At the very simplest level this is one picaxe and a low pass filter using pwmout. The correct R and C will need to be calculated.
I think it will be the peripheral stuff that will be complex. I'm still trying to get a toy car to move using pwmout (a simple problem that is actually quite complex - latest problem is RF interference from the motors upsetting the picaxe). A car has all sorts of motors plus the hash from the ignition, and you don't want the picaxe giving up the ghost when you wind up the electric windows.
I think at the very least this will need a shielded box with ferrites on all wires going in and out, plus really good power supply filtering. Then you have to consider how things might fail - eg if a picaxe fails then pwmout will go to zero, and what will the engine MCU register that temperature as?

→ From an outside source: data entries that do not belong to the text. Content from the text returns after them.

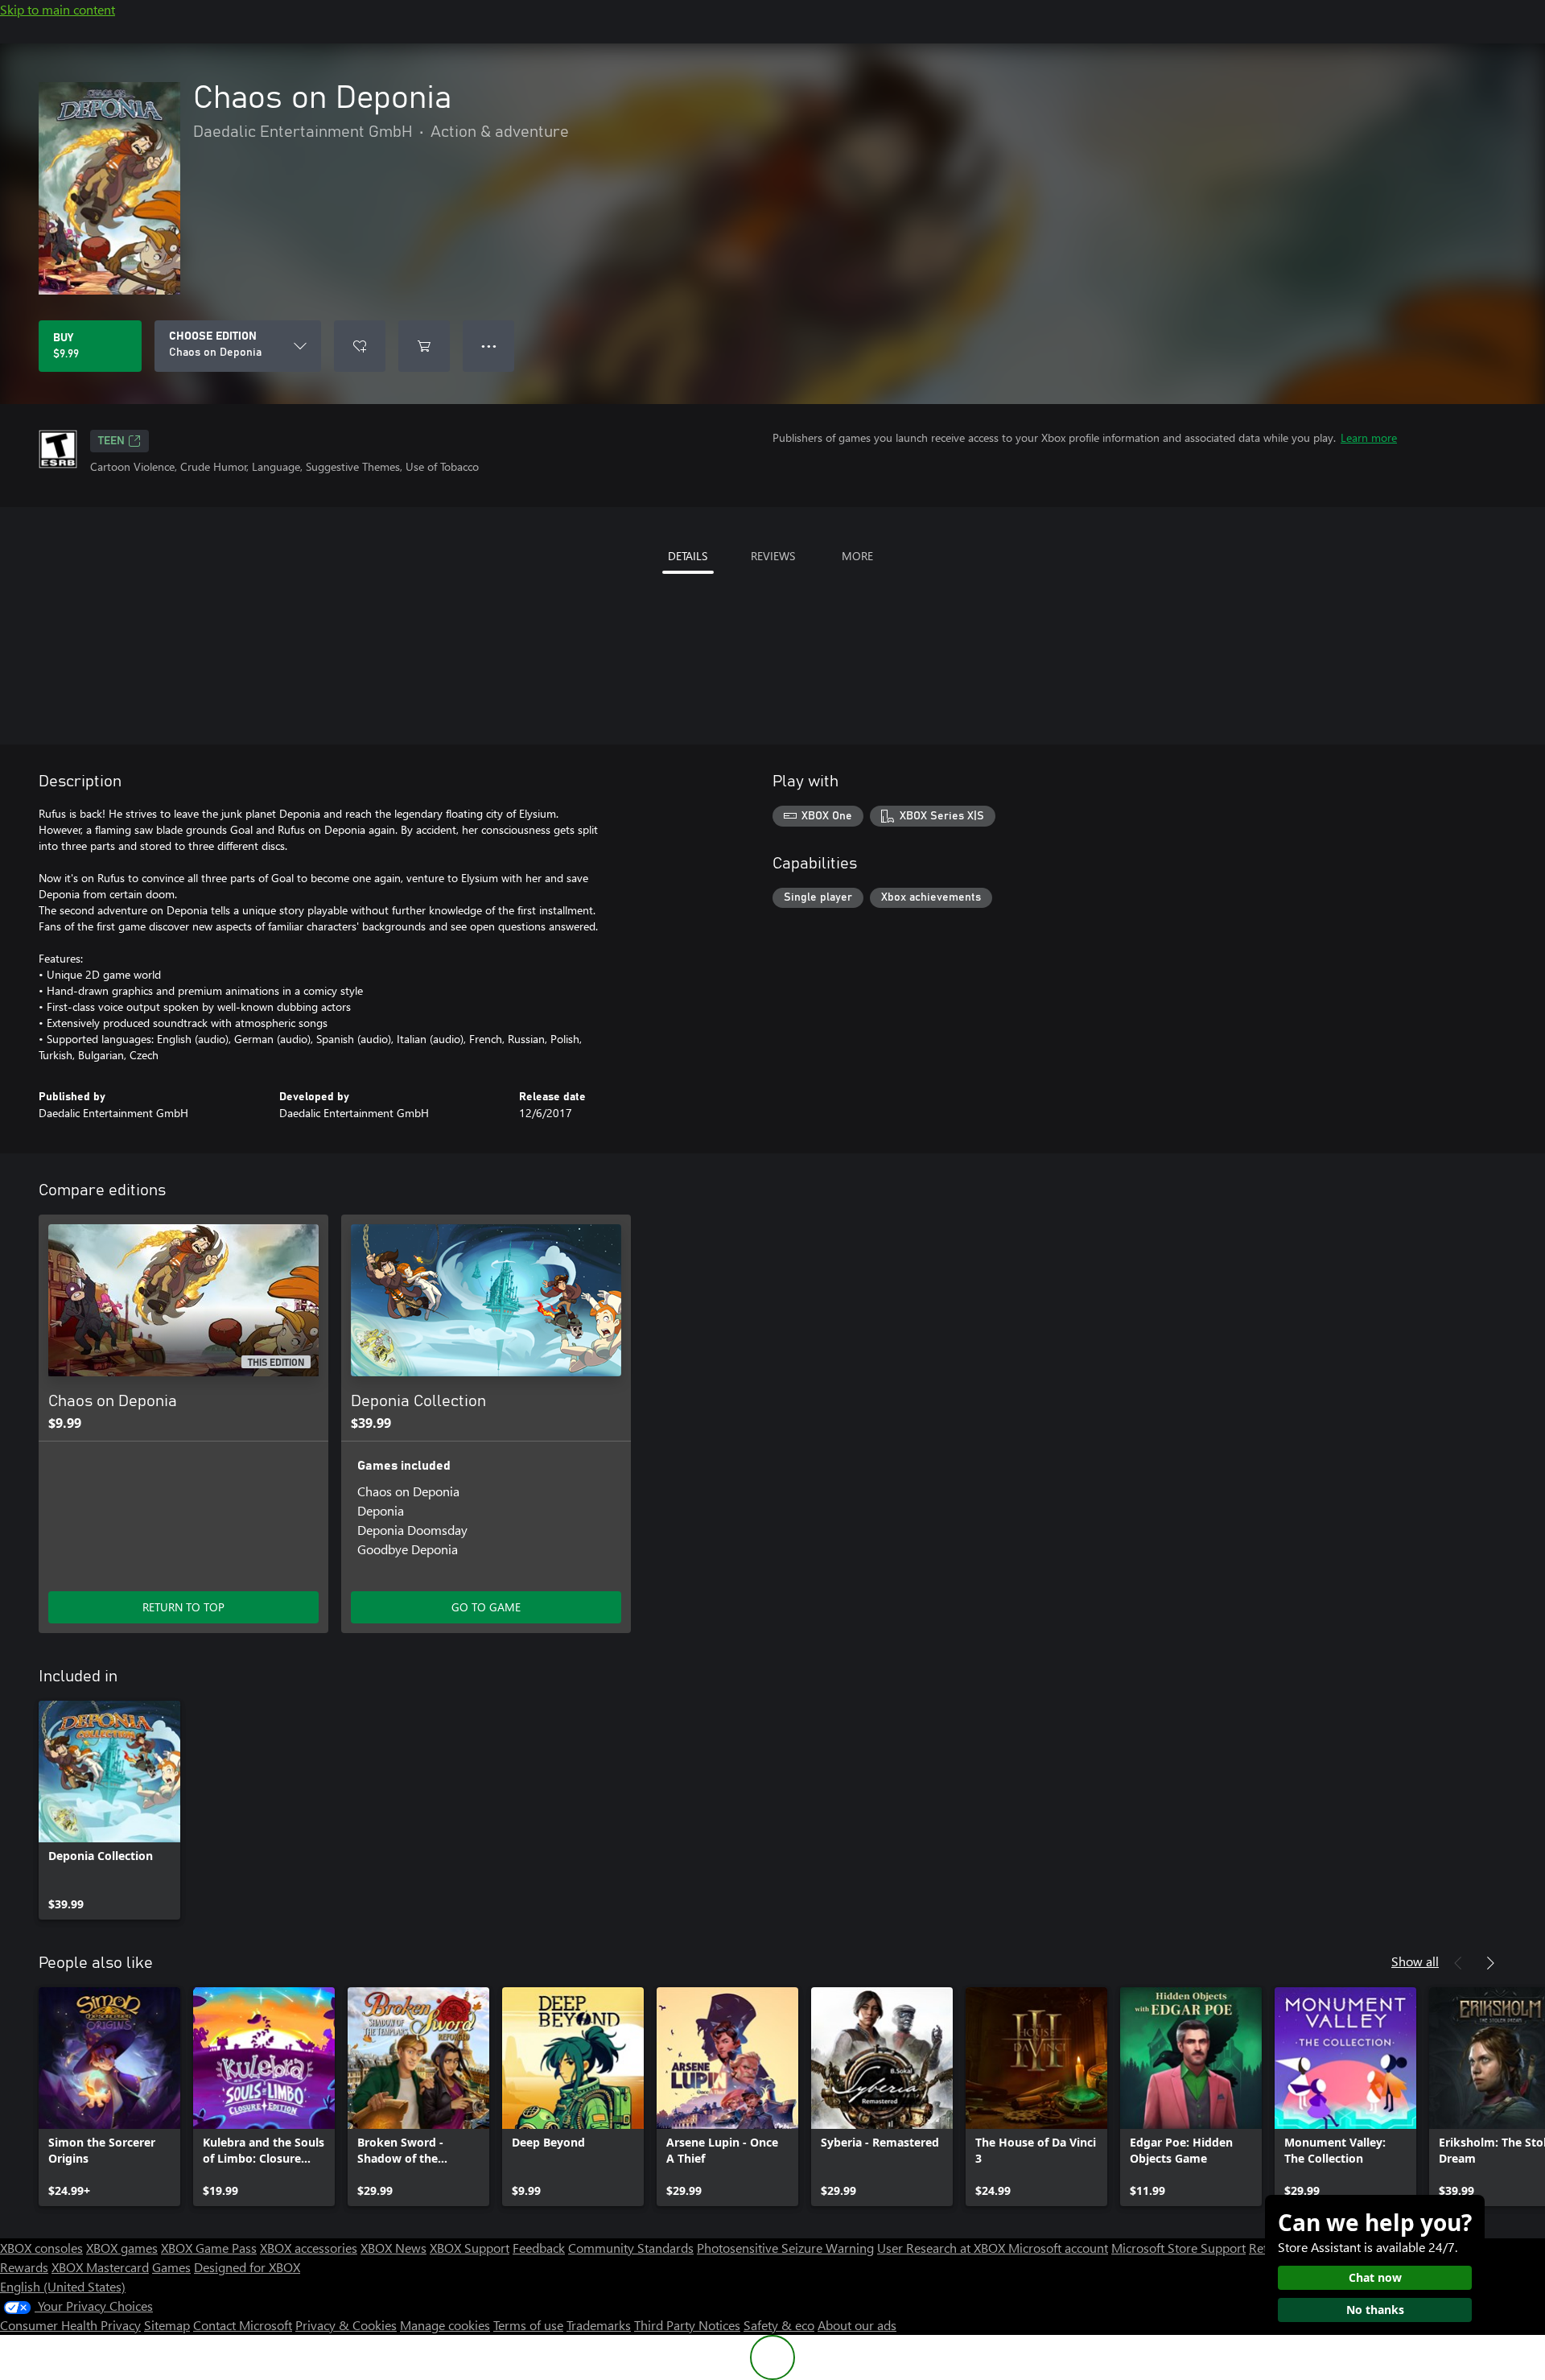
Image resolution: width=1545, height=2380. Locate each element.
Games (171, 2266)
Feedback (539, 2247)
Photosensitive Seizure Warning (785, 2247)
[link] (109, 1810)
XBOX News (393, 2247)
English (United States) (63, 2286)
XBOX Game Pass (209, 2247)
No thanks (1375, 2309)
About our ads (857, 2324)
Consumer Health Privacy (70, 2324)
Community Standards (631, 2247)
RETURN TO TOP (183, 1607)
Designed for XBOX (247, 2266)
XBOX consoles (41, 2247)
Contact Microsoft (242, 2324)
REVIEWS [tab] (773, 555)
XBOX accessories (308, 2247)
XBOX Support (469, 2247)
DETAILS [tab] (687, 555)
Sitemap (167, 2324)
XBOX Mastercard (100, 2266)
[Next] (1490, 1963)
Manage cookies (445, 2324)
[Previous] (1458, 1963)
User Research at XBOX (942, 2247)
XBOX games (122, 2247)
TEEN (111, 441)
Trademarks (598, 2324)
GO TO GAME (486, 1607)
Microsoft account (1058, 2247)
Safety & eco (779, 2324)
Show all (1415, 1961)
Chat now (1375, 2277)
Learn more (1369, 437)
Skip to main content (57, 9)
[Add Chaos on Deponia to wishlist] (359, 346)
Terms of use (528, 2324)
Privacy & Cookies (346, 2324)
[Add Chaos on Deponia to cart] (424, 346)
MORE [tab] (857, 555)
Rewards (24, 2266)
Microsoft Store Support (1178, 2247)
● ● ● (488, 345)
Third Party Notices (687, 2324)
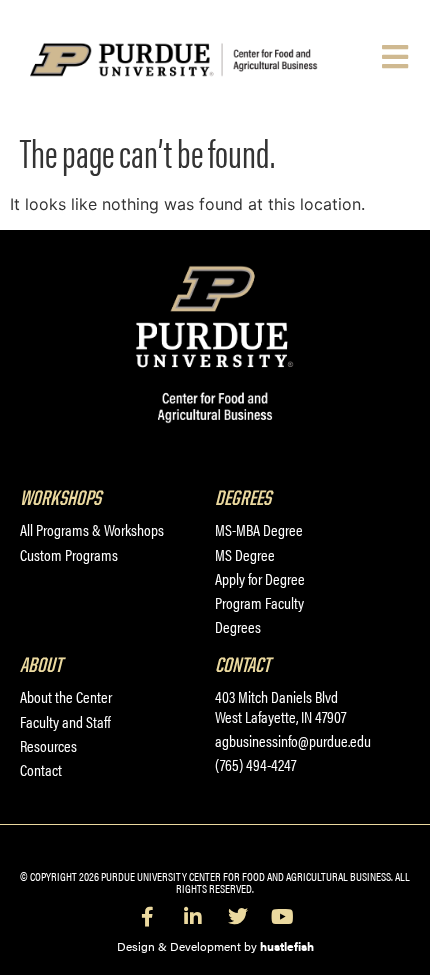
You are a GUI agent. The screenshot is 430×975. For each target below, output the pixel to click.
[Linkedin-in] (193, 917)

Also programming might be a challenge. If you want to adjust something by +1 you will need to undo the box, pull the picaxe out of a socket, reprogram it and put it back. Or will it be programmed in situ?
As this is a 'mission critical' application (see Rev Eds comments on that), I'd seriously think about a picaxe sending out an AC 'I'm alive' waveform, which goes via a blocking capacitor into a diode and RC network, thence into a transistor driving 4PDT relay, and if the picaxe isn't producing that waveform the relay drops out and reconnects all the engine MCU wires as they originally were.
I'm sure this can all be done but it would be well worth getting a testbed circuit working on the bench before cutting any wires in the engine.